### TASK GOAL
Return each line of the records holding the string "agent".
[[ SUPPLIED DATA, beginning ]]
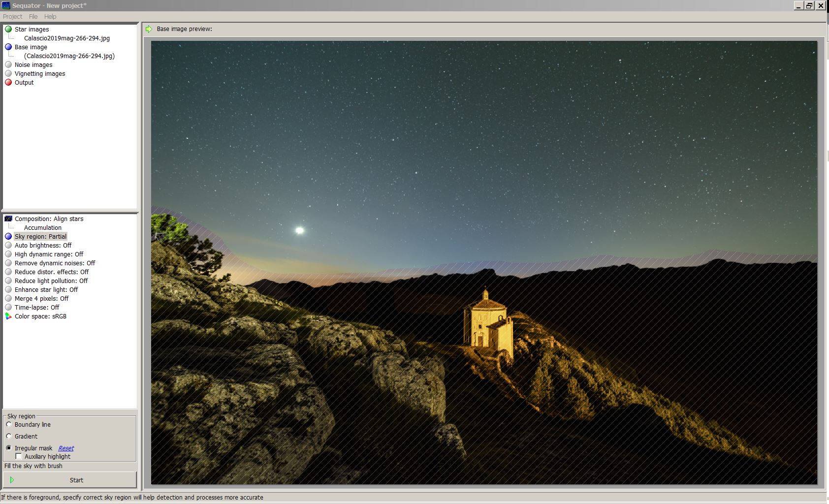The image size is (829, 504).
Task: Open the Sky region: Partial setting
Action: pos(40,237)
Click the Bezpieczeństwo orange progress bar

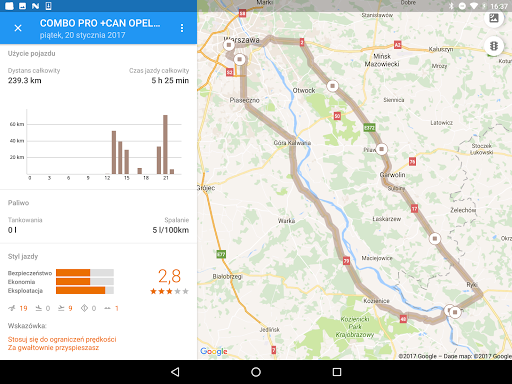click(x=85, y=273)
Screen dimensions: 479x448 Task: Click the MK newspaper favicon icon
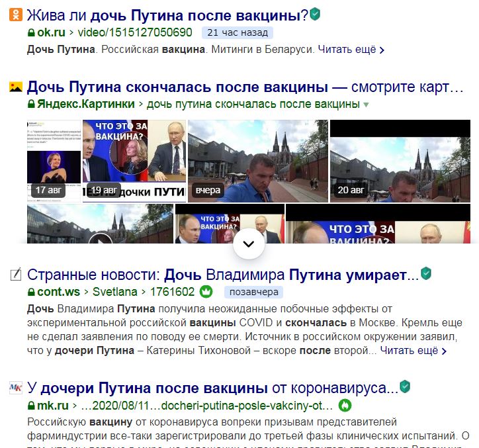pos(16,388)
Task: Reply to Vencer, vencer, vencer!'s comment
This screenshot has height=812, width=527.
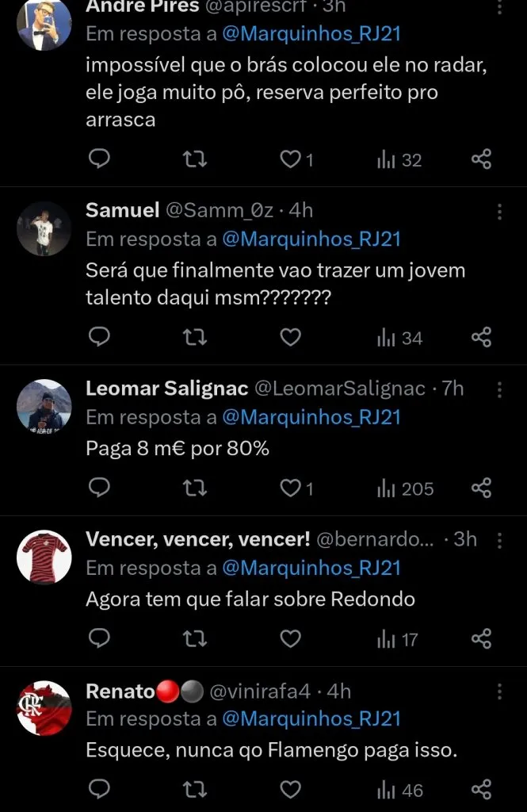Action: coord(98,638)
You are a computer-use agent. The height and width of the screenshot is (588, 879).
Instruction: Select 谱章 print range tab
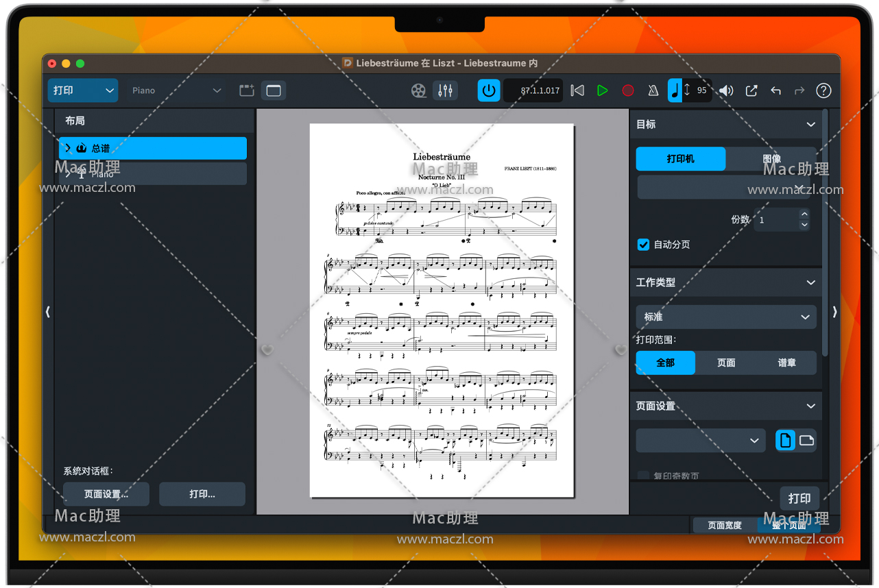coord(786,363)
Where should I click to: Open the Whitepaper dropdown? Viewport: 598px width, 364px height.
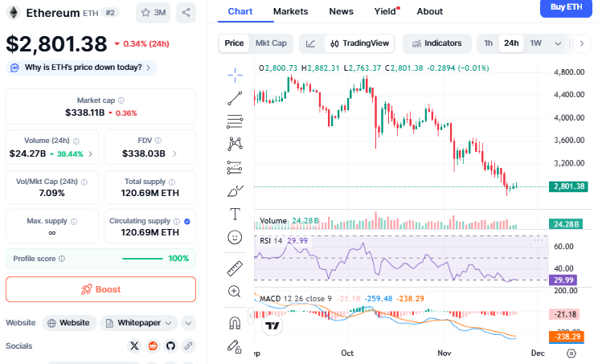click(140, 323)
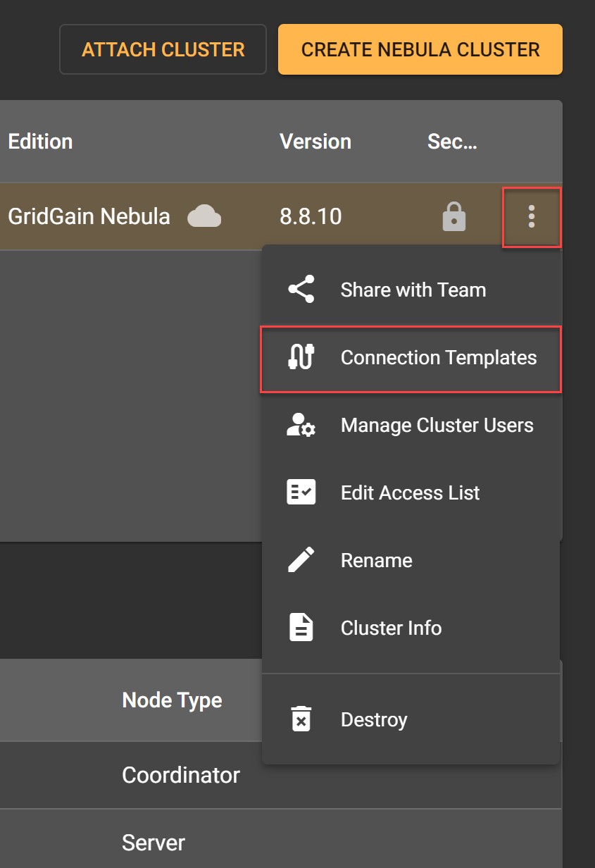Click the Manage Cluster Users person-gear icon
Screen dimensions: 595x868
tap(301, 425)
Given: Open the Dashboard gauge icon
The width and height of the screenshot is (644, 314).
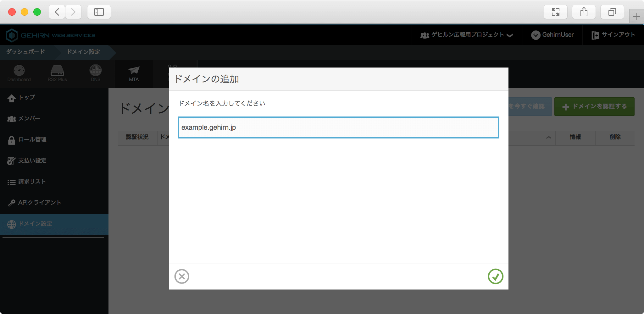Looking at the screenshot, I should pyautogui.click(x=19, y=73).
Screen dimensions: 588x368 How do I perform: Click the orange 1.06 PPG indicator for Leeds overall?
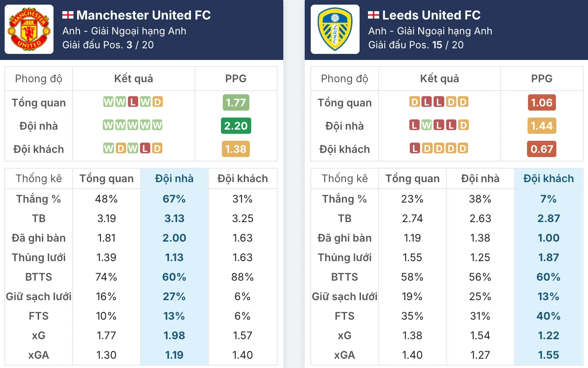pyautogui.click(x=541, y=102)
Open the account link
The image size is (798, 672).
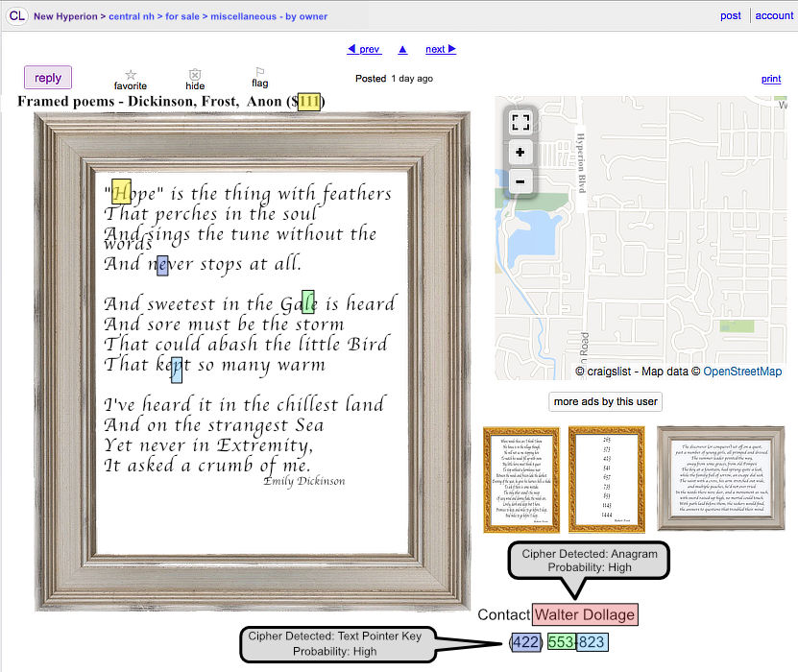click(x=774, y=15)
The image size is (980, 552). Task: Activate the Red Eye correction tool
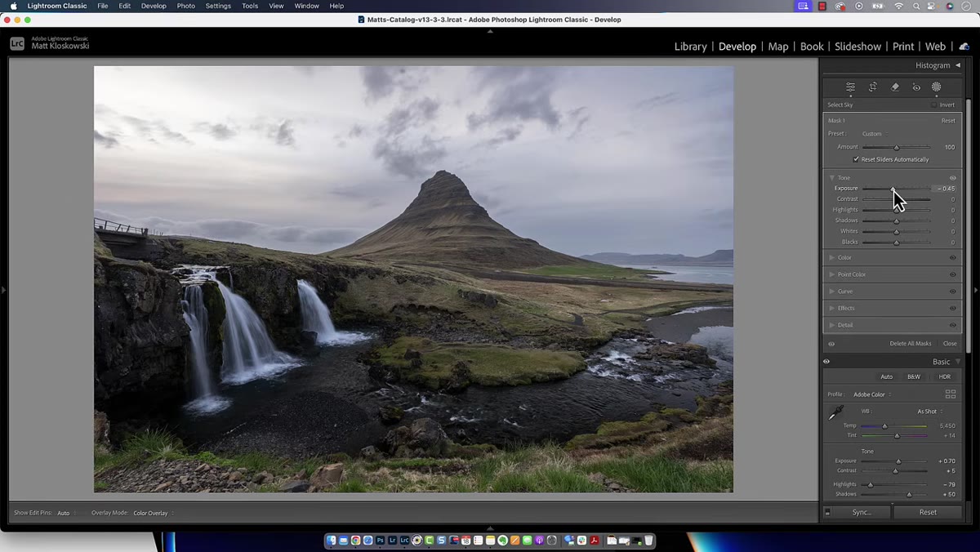pyautogui.click(x=916, y=87)
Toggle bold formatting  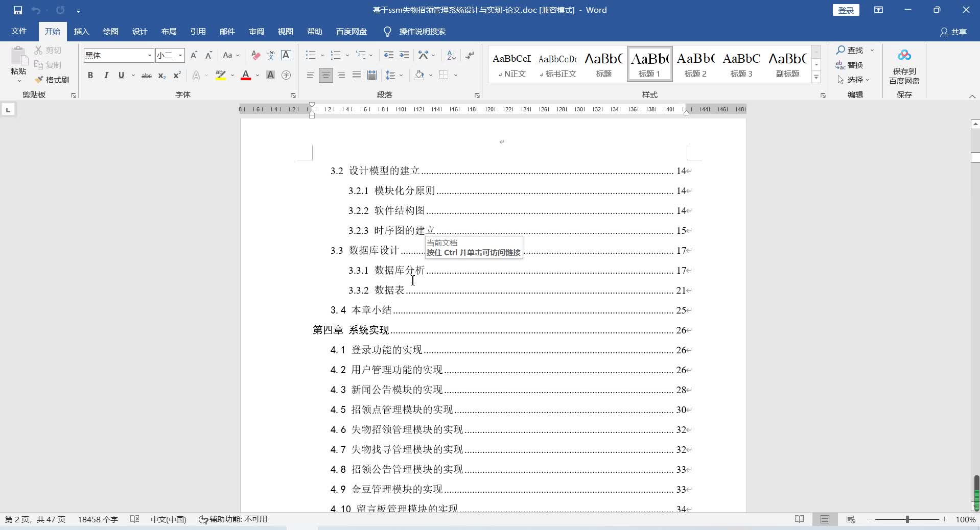[x=90, y=76]
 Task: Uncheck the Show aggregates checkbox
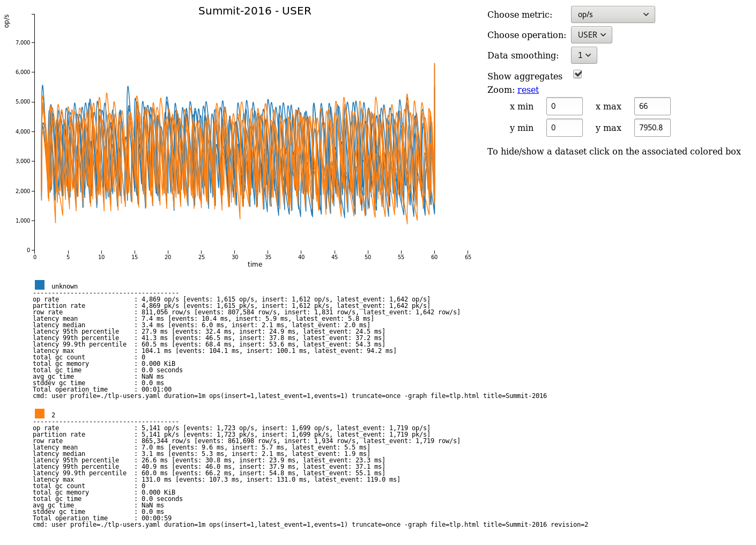pyautogui.click(x=577, y=74)
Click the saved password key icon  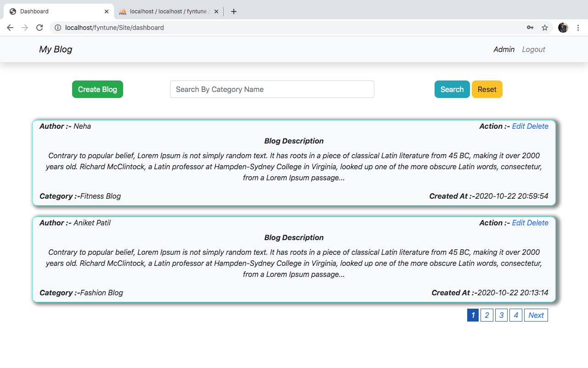pos(530,28)
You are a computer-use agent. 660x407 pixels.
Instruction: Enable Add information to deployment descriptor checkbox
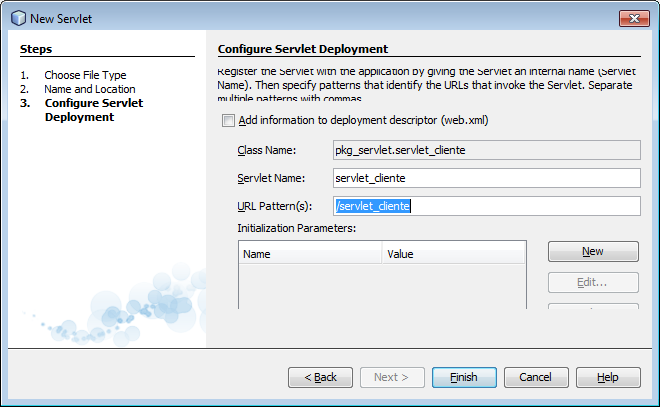(x=228, y=121)
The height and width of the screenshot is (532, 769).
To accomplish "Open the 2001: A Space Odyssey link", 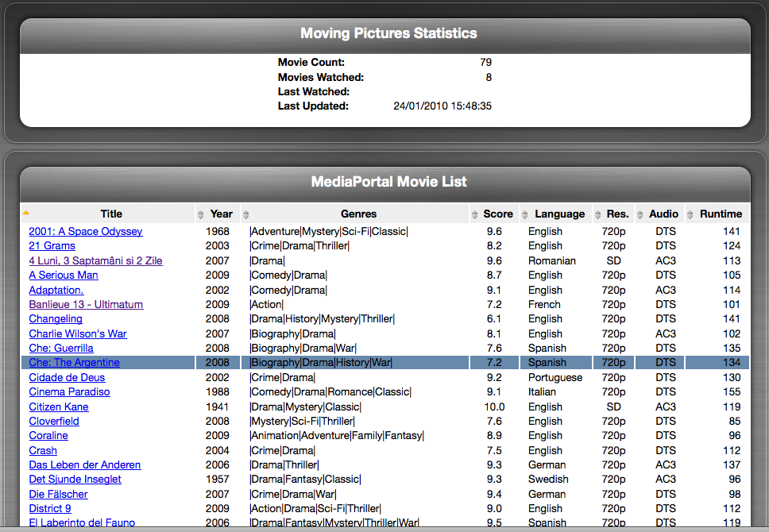I will (x=86, y=232).
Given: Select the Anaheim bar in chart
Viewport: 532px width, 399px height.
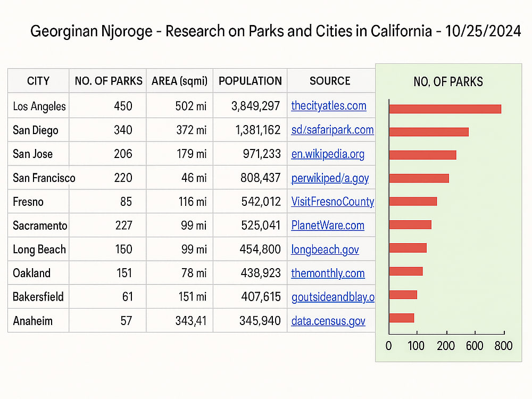Looking at the screenshot, I should tap(402, 318).
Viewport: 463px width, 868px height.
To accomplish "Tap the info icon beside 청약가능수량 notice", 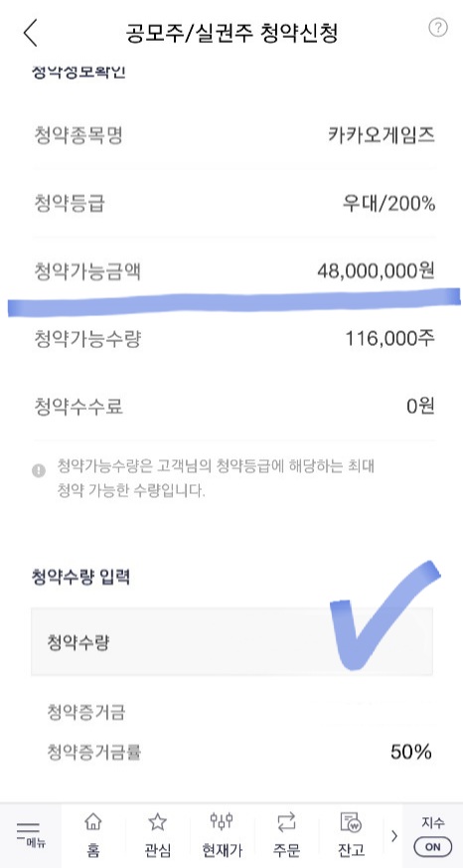I will click(x=38, y=470).
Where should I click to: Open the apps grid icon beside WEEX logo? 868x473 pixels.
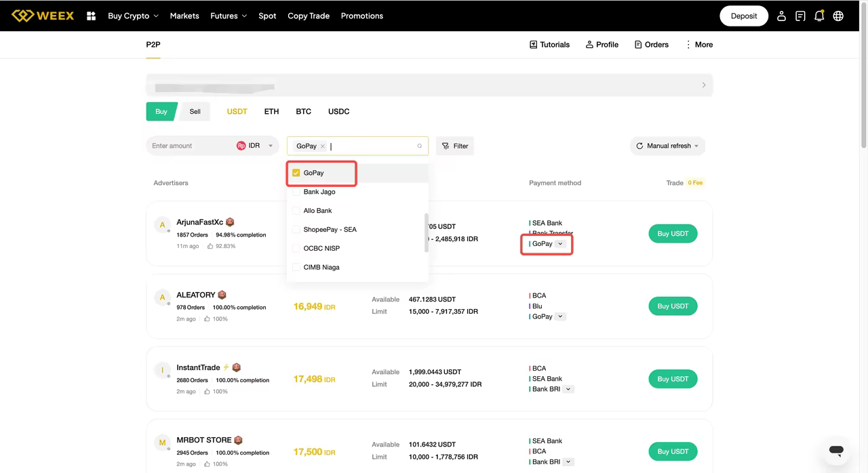click(91, 16)
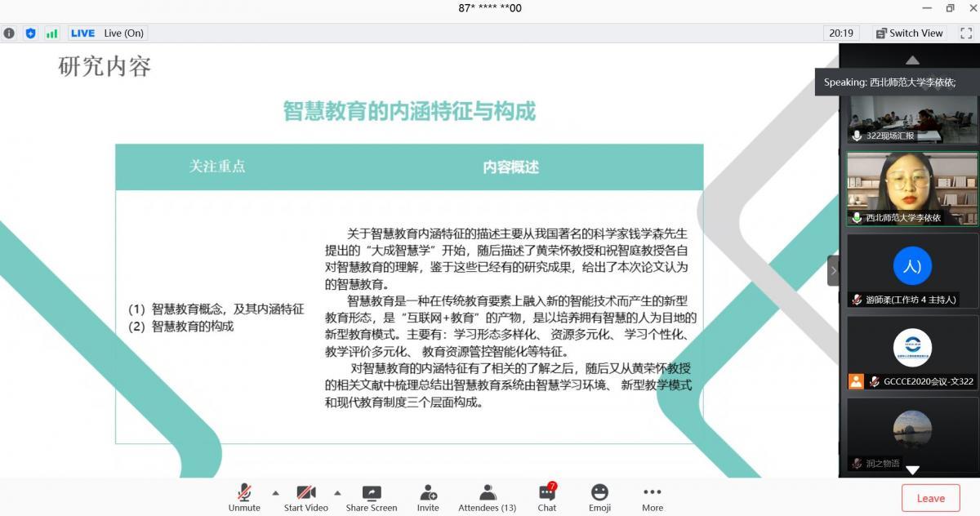Open the Attendees (13) list
This screenshot has width=980, height=516.
point(488,497)
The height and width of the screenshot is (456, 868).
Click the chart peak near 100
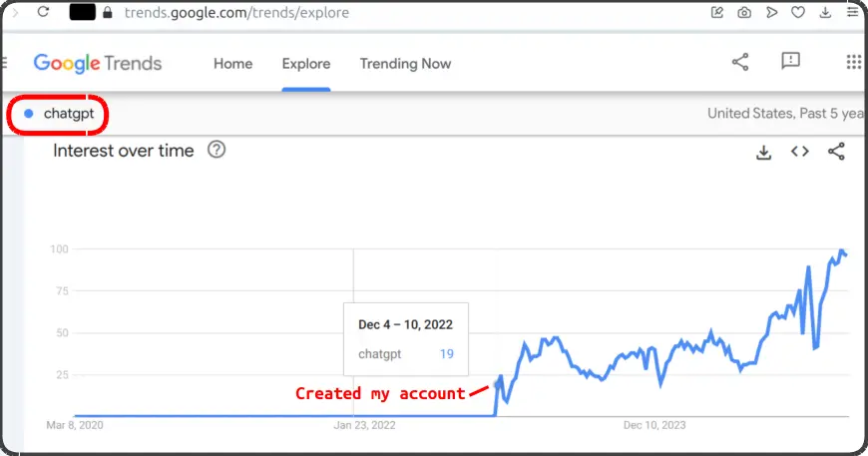tap(841, 251)
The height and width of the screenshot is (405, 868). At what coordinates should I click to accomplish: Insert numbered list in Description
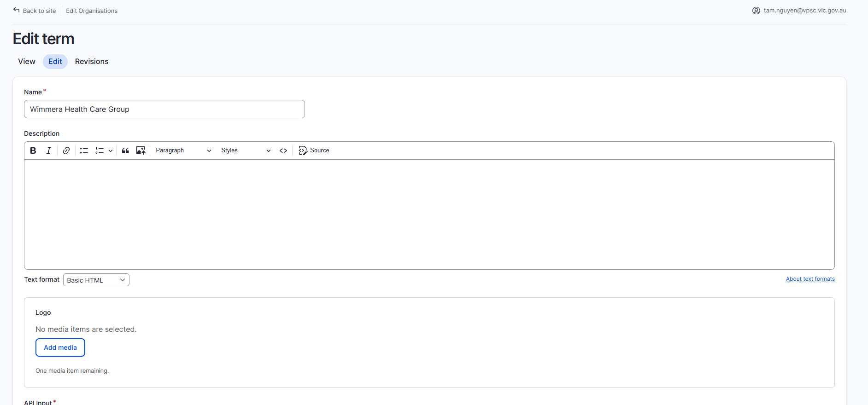pos(100,150)
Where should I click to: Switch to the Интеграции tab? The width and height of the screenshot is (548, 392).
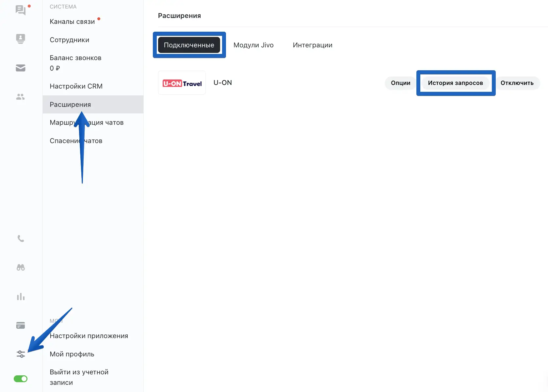[313, 45]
[[ SUPPLIED DATA, end ]]
### ANSWER SECTION
You are a computer-use agent. The height and width of the screenshot is (588, 879).
You are a computer-use agent. 660x407 pixels.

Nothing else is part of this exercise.